Certo, la prima impressione è che sia tutto uno spostarsi a breve o a lunga distanza e che, intanto, accadano molte cose. Nella prima parte, l'assalto alla fattoria di Mato Rujo e l'eliminazione di Manuel Roca si susseguono con ritmo veloce e ogni gesto viene puntualmente registrato. Ci si apposta, si spara, si coglie di sorpresa. Si tortura, si uccide, si incendia. Una bambina sopravvive, arriva un uomo a cavallo, i due si allontanano insieme. 
Poi, nella seconda parte, è vero che l'incontro fra Nina e Tito - entrambi ormai invecchiati - non comporta movimenti di rilievo.

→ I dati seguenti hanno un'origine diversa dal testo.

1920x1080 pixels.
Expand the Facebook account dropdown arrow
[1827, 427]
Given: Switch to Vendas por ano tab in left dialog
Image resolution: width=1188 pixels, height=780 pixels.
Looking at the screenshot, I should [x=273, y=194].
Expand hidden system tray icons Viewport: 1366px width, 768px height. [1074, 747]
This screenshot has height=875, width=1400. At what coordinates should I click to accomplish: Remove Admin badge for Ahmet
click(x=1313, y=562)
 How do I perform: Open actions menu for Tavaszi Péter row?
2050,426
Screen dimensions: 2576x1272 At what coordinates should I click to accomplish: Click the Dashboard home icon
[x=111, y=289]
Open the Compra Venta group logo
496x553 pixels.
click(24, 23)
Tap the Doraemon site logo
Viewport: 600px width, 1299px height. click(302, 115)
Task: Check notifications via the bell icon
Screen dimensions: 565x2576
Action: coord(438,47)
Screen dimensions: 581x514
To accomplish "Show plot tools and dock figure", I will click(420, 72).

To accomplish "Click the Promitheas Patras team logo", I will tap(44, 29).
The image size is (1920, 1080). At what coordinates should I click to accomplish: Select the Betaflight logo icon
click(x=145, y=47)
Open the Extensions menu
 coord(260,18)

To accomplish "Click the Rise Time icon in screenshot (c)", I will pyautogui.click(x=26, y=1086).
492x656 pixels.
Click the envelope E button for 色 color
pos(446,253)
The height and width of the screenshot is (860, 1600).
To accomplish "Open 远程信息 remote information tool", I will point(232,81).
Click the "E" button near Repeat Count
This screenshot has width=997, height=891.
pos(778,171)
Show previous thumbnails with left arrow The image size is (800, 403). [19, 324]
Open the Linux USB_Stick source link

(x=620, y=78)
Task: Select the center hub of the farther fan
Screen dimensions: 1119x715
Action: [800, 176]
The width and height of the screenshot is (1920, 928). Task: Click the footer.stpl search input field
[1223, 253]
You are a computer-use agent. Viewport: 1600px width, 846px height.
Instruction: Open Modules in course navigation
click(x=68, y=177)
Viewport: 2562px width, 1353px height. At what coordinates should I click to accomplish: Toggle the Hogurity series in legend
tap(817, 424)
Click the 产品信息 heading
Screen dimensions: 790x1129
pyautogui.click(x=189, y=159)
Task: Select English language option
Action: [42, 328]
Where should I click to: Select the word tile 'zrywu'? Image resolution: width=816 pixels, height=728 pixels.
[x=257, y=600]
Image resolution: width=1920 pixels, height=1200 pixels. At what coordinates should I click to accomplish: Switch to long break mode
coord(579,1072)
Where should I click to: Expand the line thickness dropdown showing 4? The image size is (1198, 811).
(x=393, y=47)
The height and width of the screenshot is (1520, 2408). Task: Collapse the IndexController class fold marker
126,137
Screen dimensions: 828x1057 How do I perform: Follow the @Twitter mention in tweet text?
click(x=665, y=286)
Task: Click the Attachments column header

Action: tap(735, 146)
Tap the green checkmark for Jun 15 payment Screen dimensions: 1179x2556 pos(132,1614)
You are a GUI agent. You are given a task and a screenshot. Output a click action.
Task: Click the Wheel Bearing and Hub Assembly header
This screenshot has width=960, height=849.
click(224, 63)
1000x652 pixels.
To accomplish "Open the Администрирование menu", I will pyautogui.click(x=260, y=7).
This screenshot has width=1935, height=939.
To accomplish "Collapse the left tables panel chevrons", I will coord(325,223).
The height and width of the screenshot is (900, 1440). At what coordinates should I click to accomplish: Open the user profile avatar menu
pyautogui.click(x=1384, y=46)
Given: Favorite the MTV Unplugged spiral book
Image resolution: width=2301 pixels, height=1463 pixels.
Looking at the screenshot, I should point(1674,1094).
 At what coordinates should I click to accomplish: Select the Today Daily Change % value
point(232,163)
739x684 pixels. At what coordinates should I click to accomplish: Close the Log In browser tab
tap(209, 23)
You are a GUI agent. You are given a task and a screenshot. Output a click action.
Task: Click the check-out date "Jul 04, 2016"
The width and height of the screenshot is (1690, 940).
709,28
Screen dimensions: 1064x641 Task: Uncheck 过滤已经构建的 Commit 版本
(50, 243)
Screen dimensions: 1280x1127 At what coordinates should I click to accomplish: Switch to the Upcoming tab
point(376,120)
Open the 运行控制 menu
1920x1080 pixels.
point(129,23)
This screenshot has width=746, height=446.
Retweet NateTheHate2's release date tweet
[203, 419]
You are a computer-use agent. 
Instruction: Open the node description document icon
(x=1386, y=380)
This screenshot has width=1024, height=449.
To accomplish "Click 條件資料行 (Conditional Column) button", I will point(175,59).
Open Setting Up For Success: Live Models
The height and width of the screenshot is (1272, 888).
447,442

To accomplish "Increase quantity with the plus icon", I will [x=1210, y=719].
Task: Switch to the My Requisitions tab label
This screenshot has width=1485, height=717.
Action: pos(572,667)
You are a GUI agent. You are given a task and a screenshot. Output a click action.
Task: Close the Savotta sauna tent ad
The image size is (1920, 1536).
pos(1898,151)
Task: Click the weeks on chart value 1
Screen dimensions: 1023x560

Ma, fra le parole con cui i due ricordano e ricostruiscono il passato, affiorano almeno due omicidi, un matrimonio, una fuga che è pure una scomparsa densa di conseguenze. Resta il fatto che spostamenti e accadimenti coinvolgono solo la superficie di Senza sangue e che, più in profondità, tutto ristagna, tutto finge di procedere. Occorre prenderne atto: quanto rappresentato è da ricercare al di là delle parole e delle immagini più immediatamente percepibili, lì dove, malgrado le apparenze, tutto rimane per l'appunto immobile.
Alla fine lo si scopre con stupore: non ci si è mai allontanati dalle pagine iniziali, quando Manuel Roca - braccato da Salinas e dai suoi uomini - nasconde sua figlia, la piccola Nina, in un buco scavato sotto il pavimento della fattoria. In quei momenti, mentre il padre viene catturato e fatto a pezzi, la bambina assume una posizione descritta in ogni sua piega. Se ne sta rannicchiata su un fianco, con le ginocchia tirate verso il petto, le mani nascoste fra le cosce e la testa un po' piegata in avanti. È la stessa posizione che, trascorso tanto tempo, passata dall'infanzia alla vecchiaia, Nina assumerà sul letto dell'Hotel California, trovandovi il compimento di un desiderio rimasto immutato. Il desiderio di tornare all'inferno che l'ha generata e di abitarvi al fianco di chi, una volta, da quell'inferno l'ha salvata. Sempre lo stesso posto, fra il tepore delle lenzuola o sotto qualche sole pomeridiano, dov'è finalmente possibile chiudere gli occhi e
dormire. Nel passaggio dalla fattoria di Mato Rujo all'Hotel California, non c'è percorso che si muova da un luogo a un altro luogo.
Sì, la geografia di Senza sangue è illusoria, proprio come i suoi nomi. I quali non sono stati organizzati per fare da riferimento, trasferiscono da nessuna parte, sono segnali svuotati della loro funzione consueta. Così, che sia segno di calcolo o di disavvertenza, la fazenda di Belsito - riunendo portoghese e italiano su un fondale di lingua spagnola - finisce per apparire esemplare. Dove siamo? Siamo dentro il testo, lì e solo lì, messi faccia a faccia con le parole. Unico pezzo di geografia che non tradisce è la tana da animale, il guscio, fra i cui limiti il corpo può raccogliersi e, coricato su un fianco, trovare una posizione ordinata, compiuta, esatta. È quello, sotto il pavimento della fattoria di Mato Rujo e sopra il letto di una camera alterzo piano dell'Hotel California, l'unico luogo cui si è voluto dare forma e consistenza. Posizione del corpo e ripiego della mente, incubo che perdura in pieno giorno, figura di un destino cui sembra non sia possibile sottrarsi. Ma anche cartografia del cuore e dell'anima, dura nostalgia del ventre, rassegnata fedeltà all'origine. Tutto insieme, parola per parola, nient'altro.